I’ve been thinking a lot about saying goodbye to things. Now, full disclosure, I’m not overly sentimental about things. I know I hold the memory in my heart. But yet, sometimes things are so tied with those memories. Our emotions are held in our bodies, and sometimes feeling those tangible things is so connected to those emotions.
My mom passed away this spring, and my siblings and I had to clean out her house and get it ready to sell. So many memories there - it’s the home I grew up in, the lawn I chased my sibling on, the table we had so many family dinners at. It’s hard to say goodbye. So many of those objects are sentimental, but realistically, I can’t keep any of them. My sister shared something that Marie Kondo suggested. I'll be honest, I haven’t read the book, but I know she’s about only keeping the things that spark joy. But what do you do when you can’t keep all the things?
She suggests that we thank the object for what it has given us, for the memories, before we let it go. I have found that so powerful.
At the same time, I am preparing to sell our family home, which means going through so many drawers and cupboards, and SO much stuff. Each of those items has a memory, and while, like I said, I am not overly sentimental about things, I am very sentimental about the memories. So I’ve been remembering A LOT. Every wall in this house holds memories.
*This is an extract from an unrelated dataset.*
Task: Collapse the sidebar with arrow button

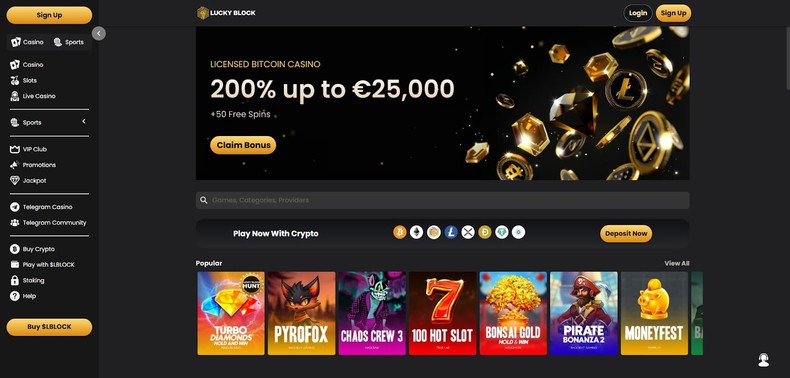Action: 99,33
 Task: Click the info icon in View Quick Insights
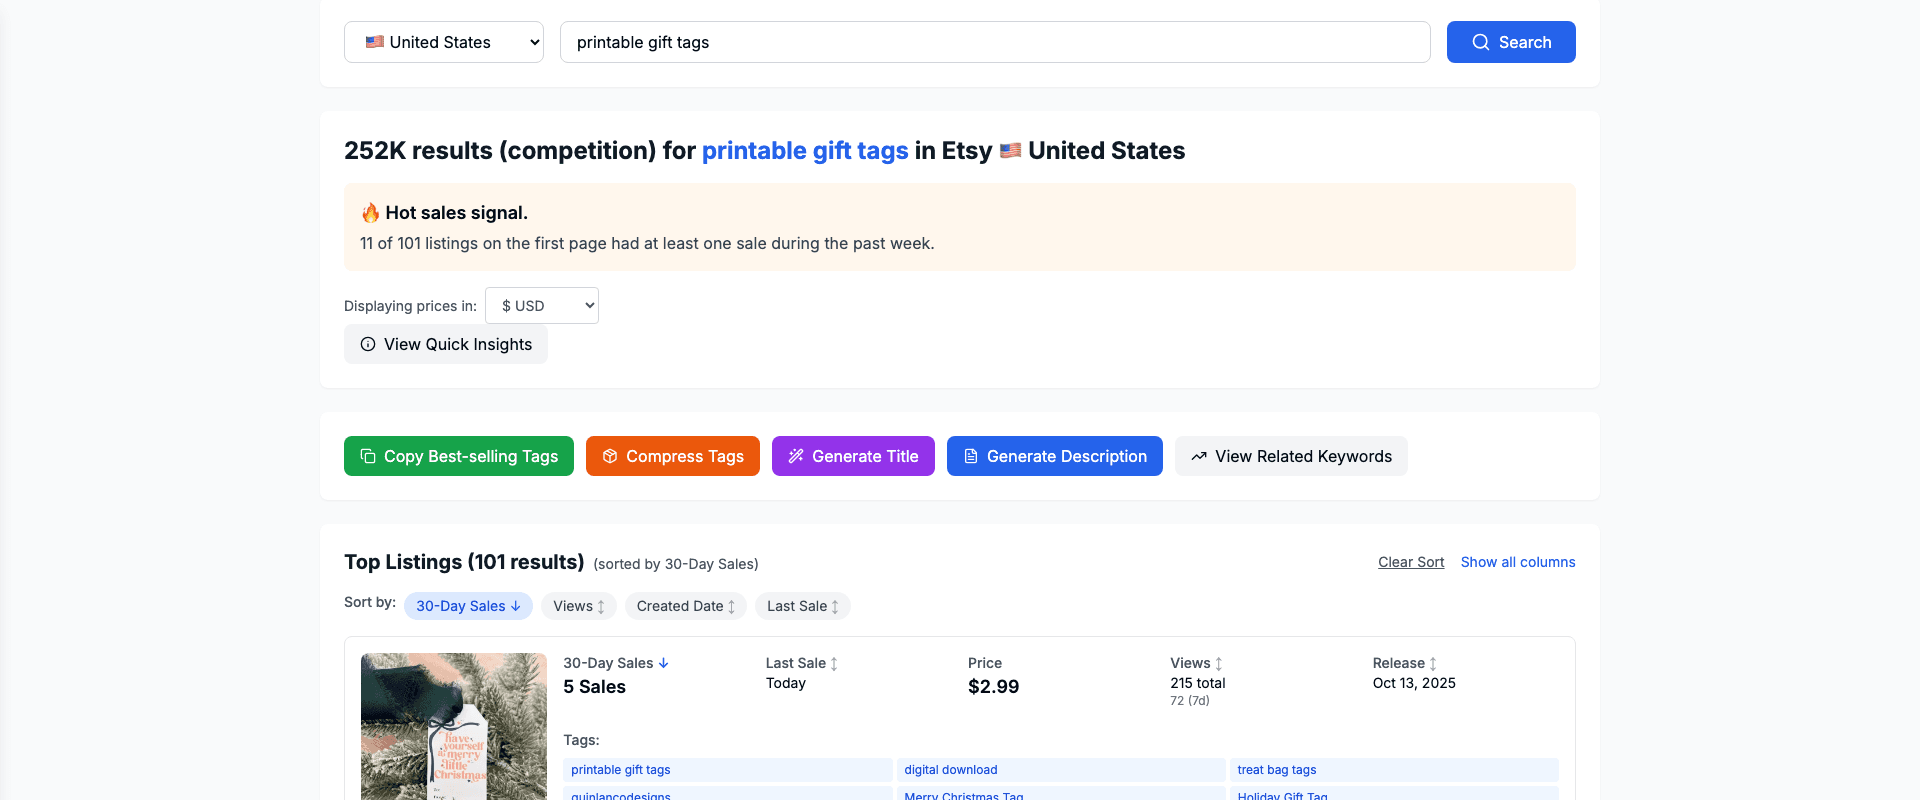(368, 344)
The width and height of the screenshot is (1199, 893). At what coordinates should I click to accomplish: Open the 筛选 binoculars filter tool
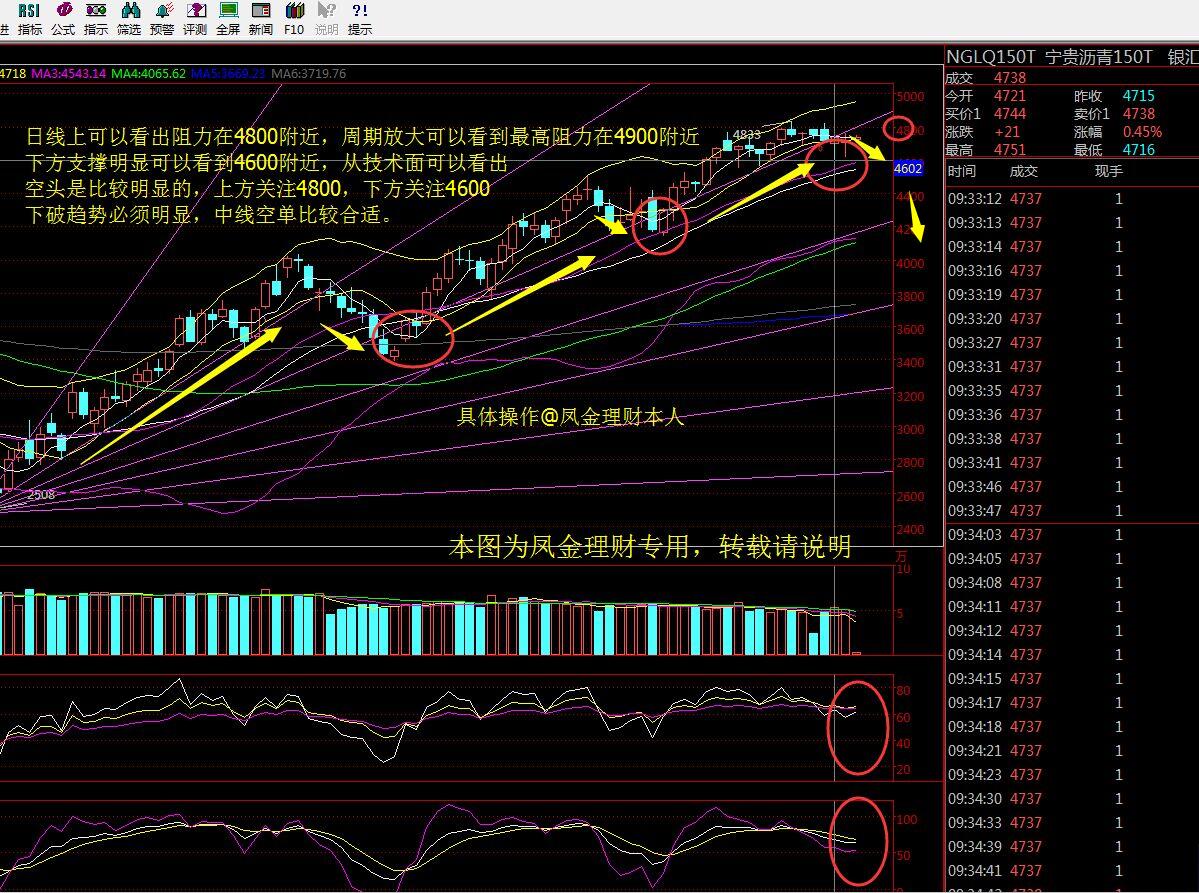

It’s the house my husband and I built together, the house that our family grew up in. It was going to be our forever home, the place our grandchildren would come to for Thanksgiving and Christmas. But things change. My husband passed away almost 10 years ago. And now, the life I thought I would live is not the life that I am living, or the life I want to live. The final step in this transition is selling this house. Acknowledging the emotional value of this place allows me to fully grieve it and then truly let go. I can’t describe it, but for me taking the time to thank the object and remember all the memories gives me peace. It honors the object and the memory it is attached to. It gives me a refresher of the memory itself.
Try that today. What objects are you hanging on to long after they have any value or use to you, because of the memories they hold? Can you lean into that? Can you take a moment to remember and thank the object, and then let it go?